Edmund Walker explains to Racine, in one of those oblique tough guy conversations where they may be talking about what they are talking about and they may be talking about something else, that to be successful you have to be willing to “do what it takes.” Crenna thinks he has Racine pegged as strictly small-time, a guy not willing to do the ugly, the abhorrent, the criminal, to get what he wants. He’s the kind of guy used to having people afraid of him. He’s also used to people wanting his wife, but he figures their fear will outweigh their desire every time. He is arrogant enough to not see that the intensity of Racine’s desire, his desperation, his obtuseness, maybe just the damn heat itself, may finally balance the scale on the other side.
Edmund also doesn’t count on his wife’s ability get men to do what she wants. She enlists Racine to do her dirty work for her, all the while protesting that they aren’t murderers, are they? Could they really be doing this? Maybe their love, their lust, the heat, is so great that the social contract can be violated just this once, sweetheart, because no one ever loved the way we do (lust).
There are plot twists galore in this movie, and they are really impressive, but what interested me most was its tone. There is not one really likeable character in this film, except maybe the minor character of the Police Chief, who goes after Racine even though they are friendly with one another. Lowenstein approaches likeability early on when he tries to warn Racine that Mattie is poison. Later though, he laughs when Racine tells him of Mattie’s 7 year old niece finding her performing fellatio on Racine, and of the child getting an intimate view of him in an aroused state. That soured me on Lowenstein, to say the least. And I think it was supposed to. No one in this film is even tolerable.

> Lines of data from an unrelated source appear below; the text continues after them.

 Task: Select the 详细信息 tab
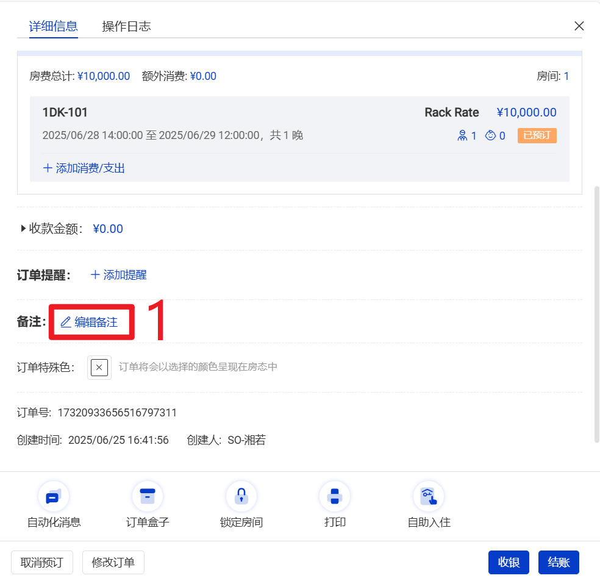tap(54, 26)
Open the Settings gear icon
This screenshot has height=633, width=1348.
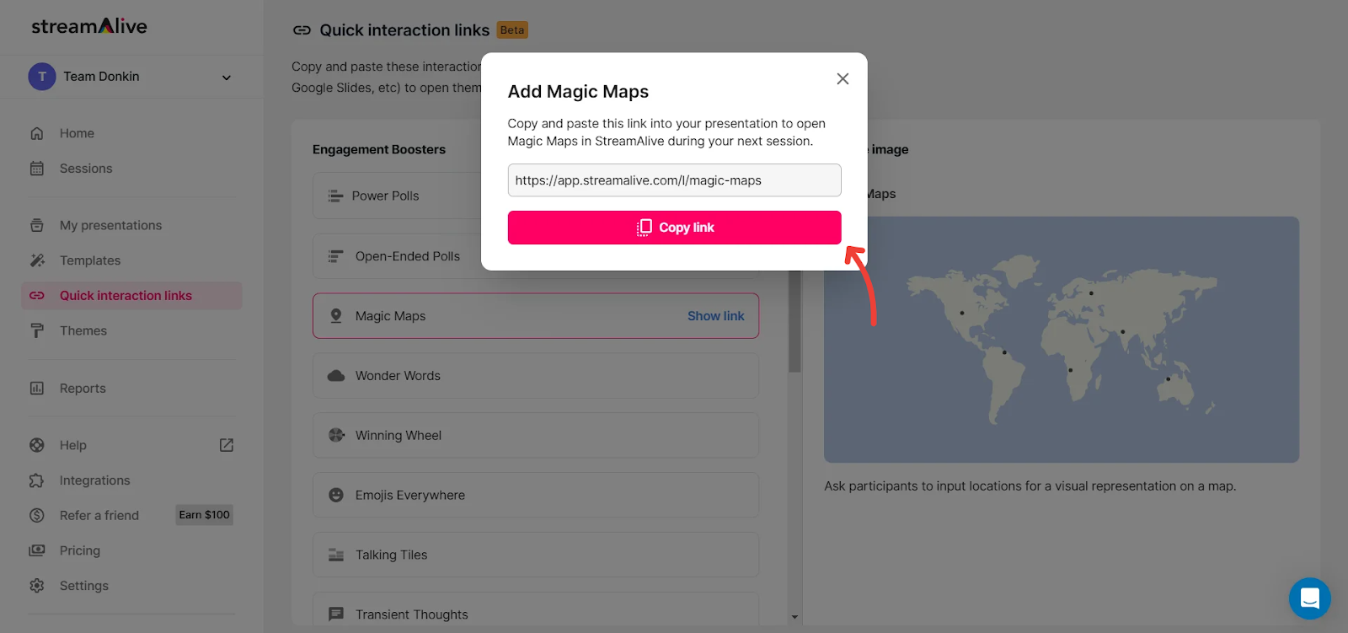37,586
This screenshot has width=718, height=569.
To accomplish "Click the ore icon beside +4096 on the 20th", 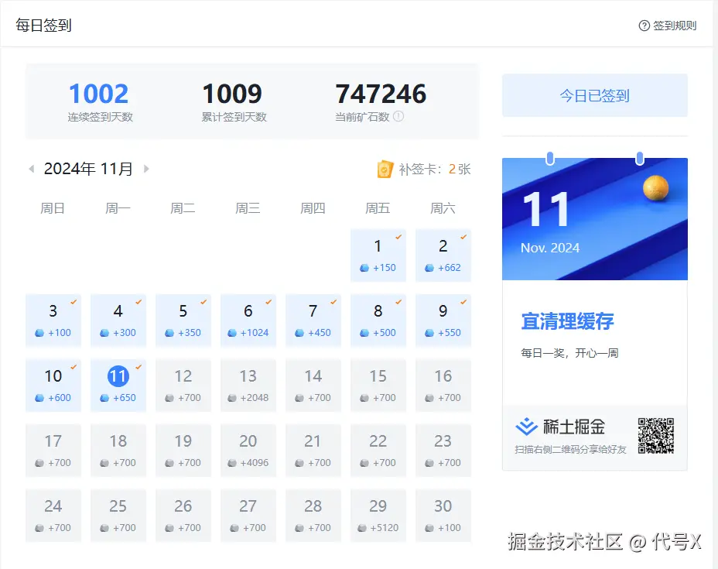I will coord(232,462).
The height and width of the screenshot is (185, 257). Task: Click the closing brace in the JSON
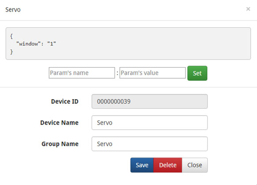pyautogui.click(x=11, y=52)
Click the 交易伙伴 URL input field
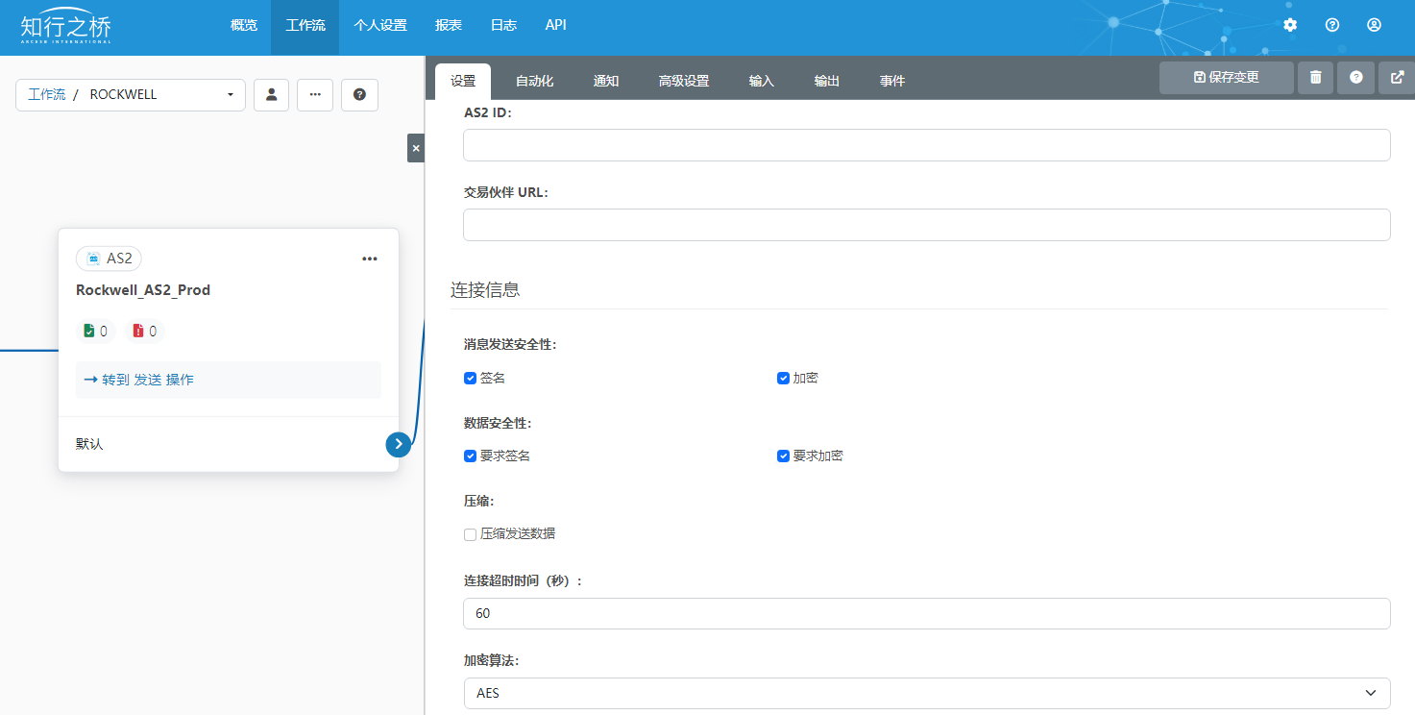 pos(926,225)
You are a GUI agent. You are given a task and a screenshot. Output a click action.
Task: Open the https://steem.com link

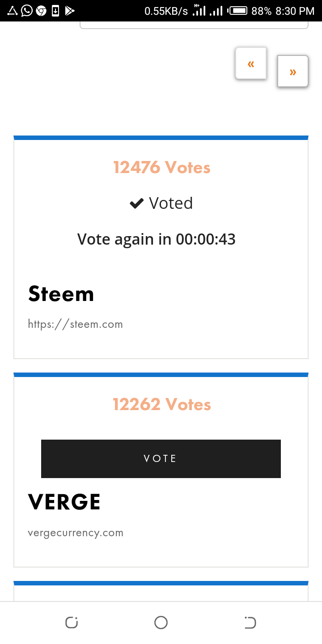[75, 324]
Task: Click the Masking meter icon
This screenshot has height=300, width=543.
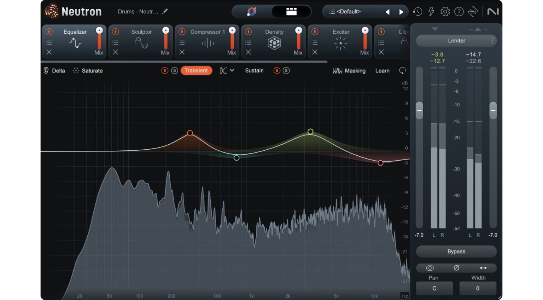Action: tap(338, 70)
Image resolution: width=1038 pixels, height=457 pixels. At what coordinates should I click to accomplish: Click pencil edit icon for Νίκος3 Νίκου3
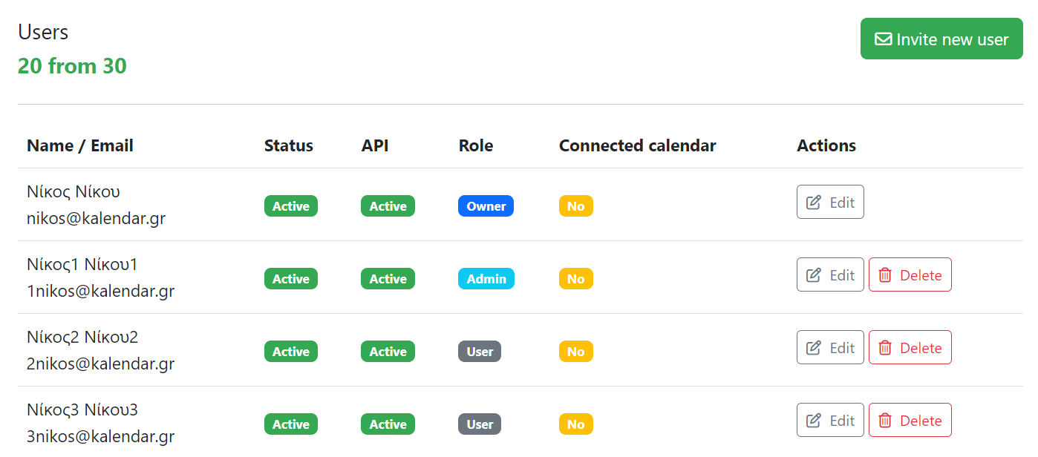pyautogui.click(x=814, y=421)
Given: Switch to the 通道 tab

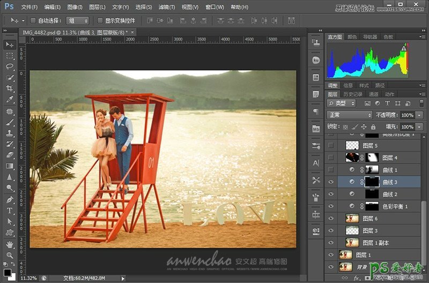Looking at the screenshot, I should (374, 94).
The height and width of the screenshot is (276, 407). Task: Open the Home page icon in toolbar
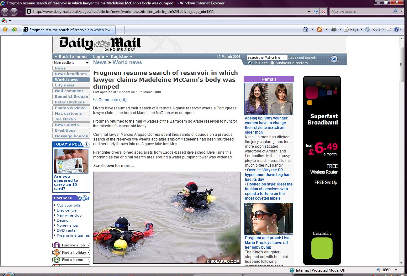[x=306, y=29]
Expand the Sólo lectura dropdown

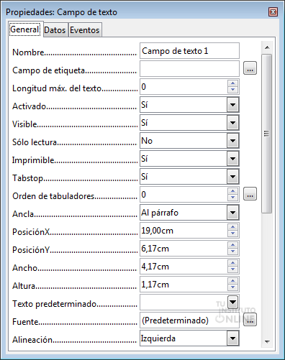[232, 141]

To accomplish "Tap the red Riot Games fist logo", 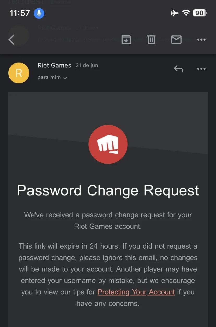I will tap(108, 144).
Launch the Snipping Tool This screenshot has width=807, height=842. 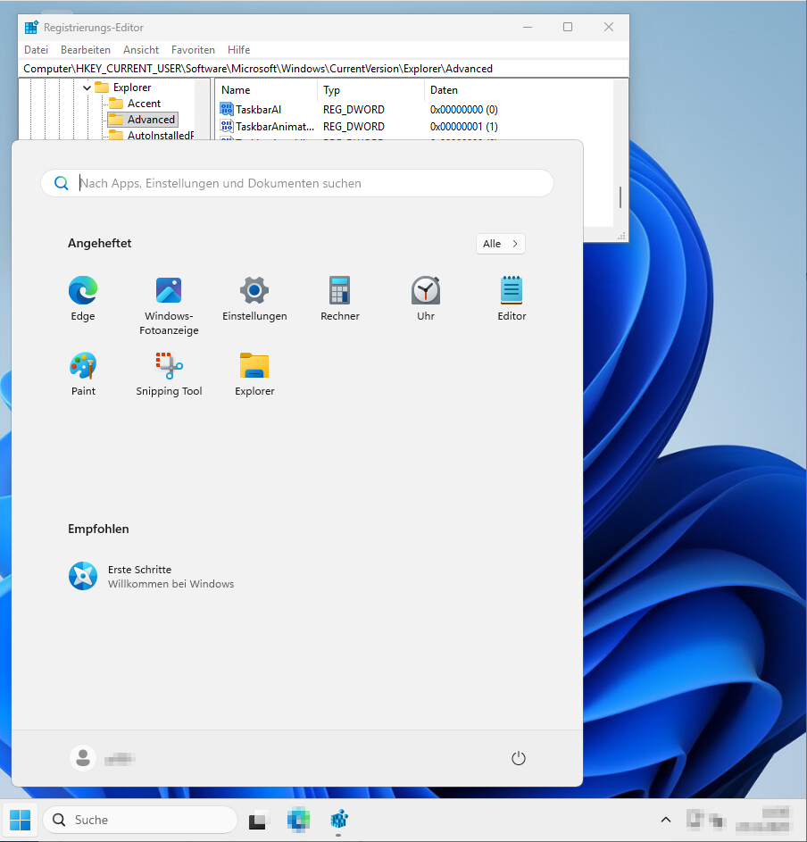[x=169, y=366]
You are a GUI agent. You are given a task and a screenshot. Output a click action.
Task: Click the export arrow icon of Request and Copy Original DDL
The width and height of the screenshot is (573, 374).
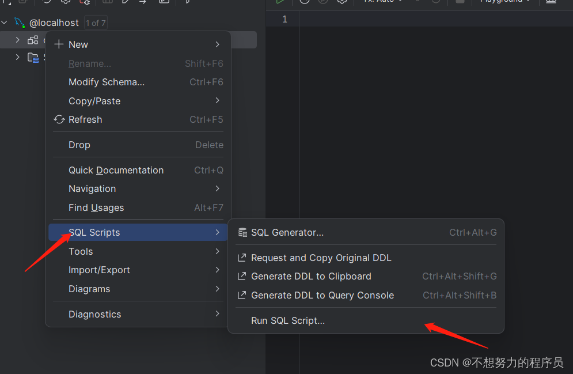(x=241, y=258)
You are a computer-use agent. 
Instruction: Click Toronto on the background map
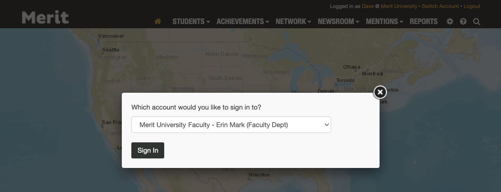pos(345,81)
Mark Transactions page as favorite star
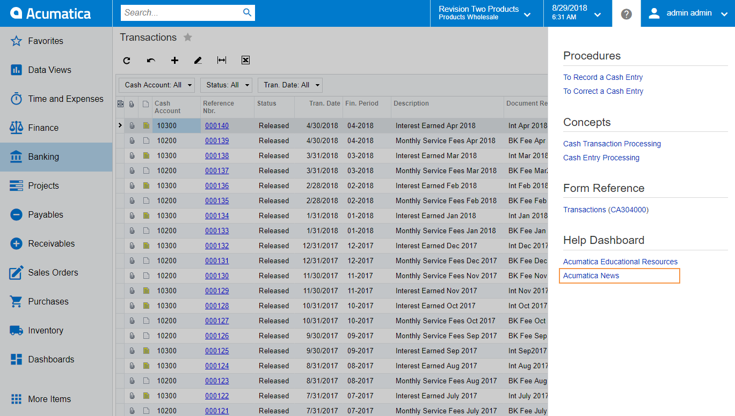 tap(187, 38)
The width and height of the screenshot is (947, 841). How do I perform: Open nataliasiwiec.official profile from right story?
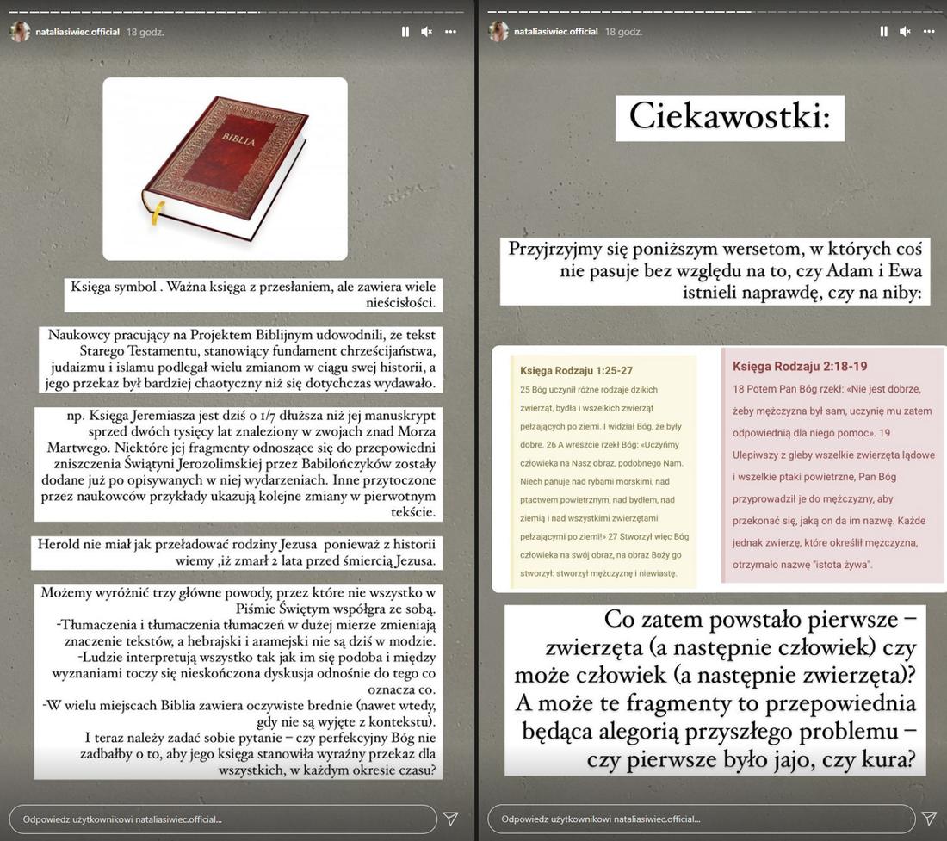click(555, 32)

So Mattie does what any woman who wants to be caught by a man does (at least according to the Noir School of things): she runs. And she catches the man (Racine) who thinks he is pursuing her. And then submits to him only after he has smashed in a window and taken her in a way that borders on rape, but apparently is just foreplay for a certain class of people.
Mattie convinces Racine that she has never been in love before (and never had orgasms like that before) and he is willing to believe her. Interesting that a guy so cynical, so untrustworthy himself, is so easily taken in. But he is. He believes that she is as desperate for him as he is for her, and even believes her when she says she doesn’t want her husband’s money, but to simply be rid of him, to be with the man she really loves. I smiled when I thought of how it is the lawyer who is supposed to make money off the depravity of human nature, but here finds himself outmaneuvered by a smoky, smoking hot blond so many moves ahead of him he should have surrendered his King, sued for peace, or run for the hills (but, of course, there are no hills to run for in Florida).
Like I said, plot twists galore in this flick. I won’t tell you about any of them, in case you want to see it. The sex scenes were supposed to be pretty hot, especially for 1981, and I guess they were. But what got me was the way that the sex was portrayed as the kind of need that only grows more powerful each time it is satisfied. As if everything you desperately drag in the front door results in two things bolting out the back. Racine and Matty are noir losers, which is what real noir characters are. I won’t tell you if they end up with the money, or if one does and the other doesn’t, because I don’t want to ruin the enjoyment of an ingenious plot, but I will say that the way the movie is shot, the skill with which the bleakness of these characters is portrayed, makes it clear that no matter what they get, it will never be enough.